One important cause of wrist pain associated with carpal tunnel syndrome is a sprain of the delicate ligaments holding the 12 wrist bones together. These 12 small bones connect the hand to the arm and have many tiny ligaments, which limit the range of motion. During a sprain, the range of motion of the bones is exceeded and the ligaments are stretched. This is then followed by inflammation (tenderness, swelling, heat, altered function, redness), just like when you sprain your ankle.

It’s important to reduce the sprain (adjustments and sometimes bracing or taping) and minimize tension on the sprained ligaments. For this reason, certain movements and stretches will be helpful while others, which move the joint into the direction of injury, can even be harmful. Make sure your chiropractor carefully explains the nature of your injury so you don’t re-injure the joint.

In chronic/long-term cases, you will need to stretch the wrist in directions that promote mobility and loosen shortened tissues. Your doctor of chiropractic can guide you through a specific wrist stretching plan that promotes function and minimizes the risk of re-aggravation. Although complex office procedures need to be done in-office, there will be important home stretches and attention to wrist hygiene so that quality of life is maximized. You will need to be an active participant in your rehabilitation.

It’s also important to not move the wrist in an unprotected way. You will need to pay attention to where your wrist is injured and avoid moving it into that direction. You also should not lift heavy objects (grocery bags) with the affected hand during the acute phase of a wrist injury.

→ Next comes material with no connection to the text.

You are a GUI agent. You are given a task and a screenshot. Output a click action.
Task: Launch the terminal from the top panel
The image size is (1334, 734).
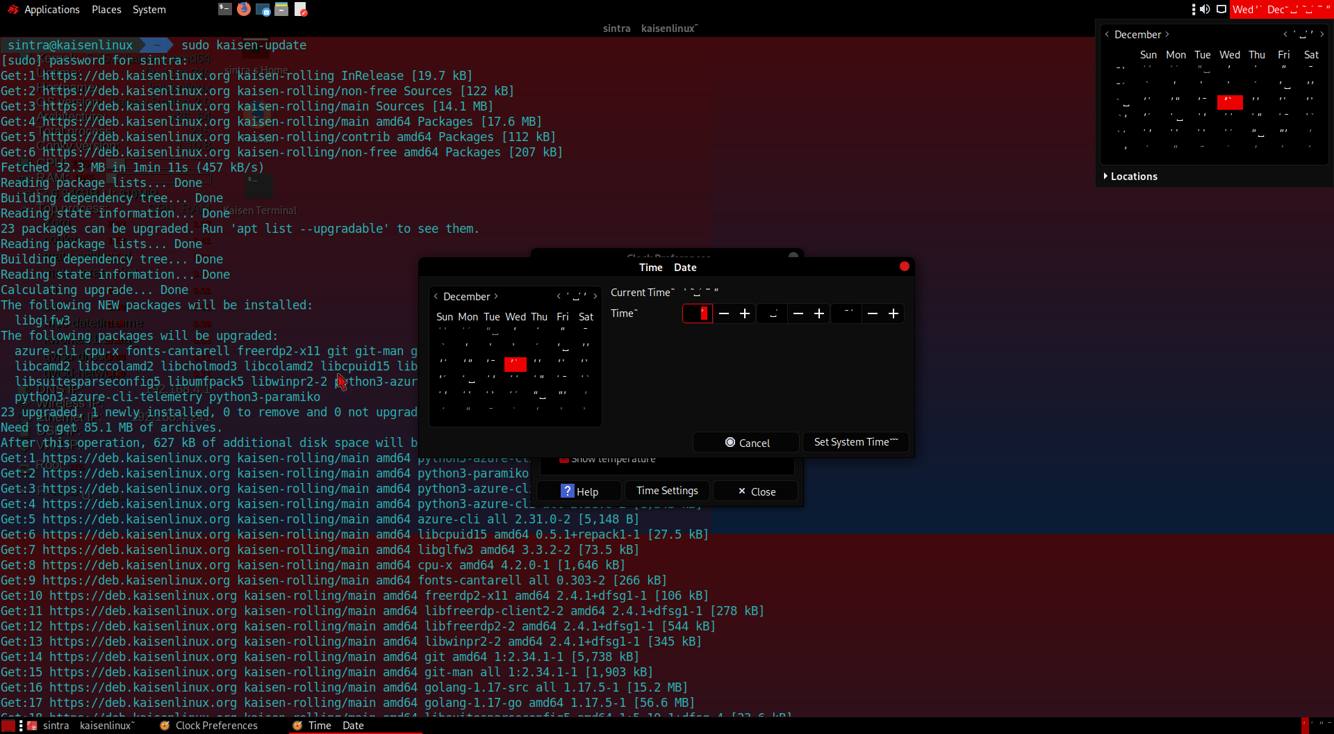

In general, wrist stretches should be uniplaner. This means you move the wrist from side to side and, up and down, but not combinations of these movements. The wrist is not a “ball and socket” joint like the shoulder, and should not be moved around like it is. You may also need to address the shortened tissues of the arms and various muscle attachments. “Pin and stretch” techniques and trigger point therapy may need to be used to more intensely address the muscular components.